» **FRAGMENTO PROPORCIONADO**:

Las tres empezaron a trabajar como empleadas internas en casas de familia. Luz Mary dice que cocinaba, limpiaba y ayudaba a criar a otros niños como ella. “¿Qué hacíamos las mujeres en los años 70? Mantener la casa arreglada, hacer mandados, oficio, cocinar y cuidar a los muchachitos”.

Es muy común que las mujeres que migran del campo a la ciudad se dediquen al trabajo doméstico. Según el documento político “Se nos va el cuidado, se nos va la vida: migración, destierro, desplazamiento y cuidado en Colombia”, publicado por la Universidad de Los Andes, hay una clara correspondencia entre haber sido desterrada, desplazada o haber migrado y este tipo de trabajos, que se les presentan a las mujeres como la puerta de entrada al mercado laboral urbano. El documento también advierte que la feminización de este trabajo tiene que ver con los “supuestos culturales que hay alrededor de la ‘naturaleza’ cuidadora de las mujeres”, que en muchos de los casos viven y trabajan en el lugar en el que se emplean.

» **INSTRUCCIONES**:
- 1) Según el texto sobre el trabajo doméstico, ¿qué universidad publicó el documento político que se cita?
- 2) Traduce al inglés esta oración del texto sobre el trabajo doméstico: "Las tres empezaron a trabajar como empleadas internas en casas de familia."
- 3) Sigue escribiendo el texto sobre el trabajo doméstico a partir de su última oración.
Los registros vienen de otra fuente.

» **SECCIÓN DE DATOS**:
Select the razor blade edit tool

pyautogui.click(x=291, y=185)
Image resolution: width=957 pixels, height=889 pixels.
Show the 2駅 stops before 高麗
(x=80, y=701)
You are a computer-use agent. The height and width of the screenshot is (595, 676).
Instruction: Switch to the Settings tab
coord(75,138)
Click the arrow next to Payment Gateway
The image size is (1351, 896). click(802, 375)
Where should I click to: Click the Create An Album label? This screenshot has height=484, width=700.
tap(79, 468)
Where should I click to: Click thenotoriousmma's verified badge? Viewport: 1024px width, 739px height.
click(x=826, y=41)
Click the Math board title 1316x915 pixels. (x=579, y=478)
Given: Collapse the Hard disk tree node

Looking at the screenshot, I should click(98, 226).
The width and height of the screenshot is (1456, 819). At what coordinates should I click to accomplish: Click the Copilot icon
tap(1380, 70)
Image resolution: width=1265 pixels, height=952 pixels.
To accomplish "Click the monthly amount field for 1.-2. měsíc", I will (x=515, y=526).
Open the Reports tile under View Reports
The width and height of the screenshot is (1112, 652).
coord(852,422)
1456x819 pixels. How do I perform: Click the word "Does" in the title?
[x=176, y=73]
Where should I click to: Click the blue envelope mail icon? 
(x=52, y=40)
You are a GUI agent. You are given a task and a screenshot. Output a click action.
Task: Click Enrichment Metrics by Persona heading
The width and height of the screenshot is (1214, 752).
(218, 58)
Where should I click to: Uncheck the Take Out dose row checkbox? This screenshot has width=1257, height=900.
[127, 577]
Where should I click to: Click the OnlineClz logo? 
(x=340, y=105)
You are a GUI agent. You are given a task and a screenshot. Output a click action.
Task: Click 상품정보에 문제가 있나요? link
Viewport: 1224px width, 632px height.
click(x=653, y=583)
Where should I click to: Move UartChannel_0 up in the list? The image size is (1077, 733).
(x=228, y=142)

» **RESPUESTAS**:
- 1) La Universidad de Los Andes.

- 2) The three of them started working as live-in maids in family homes.

- 3)
Pero a Luz Mary le gustaba su nueva vida: podía salir, verse con sus hermanas, ganar su propio dinero y estar un poco más tranquila. Pero a los 21 años renunció porque quedó embarazada de un hombre que no respondió por su hija y, al quedarse sin trabajo, dejó de tener un lugar para vivir. “Luego encontré otro trabajo, pero en esa casa no tenían consideración. La niña casi se me viene cuando tenía siete meses porque sangraba de tanto restregar ropa en un lavadero debajo del sol. Tres días después de tenerla, me tocó ir con mi chinita a trabajar”.

Cuando la niña tenía dos años, Luz Mary se enamoró de Luis, un hombre que tenía todo lo que la había hecho huir de su papá. Tomaba hasta no poder caminar, la gritaba, no la dejaba salir de su propia casa sin permiso y un día la agredió por salir a votar. Cuando ella se dio cuenta de que estaba embarazada de un niño, lo abandonó. Regresó a Mesitas del Colegio y se reconcilió con su papá, que primero la golpeó como castigo por haber quedado embarazada y después le tendió la mano para ayudarla a criar a sus dos nietos, Joana y Andrés, en la finca llena de café.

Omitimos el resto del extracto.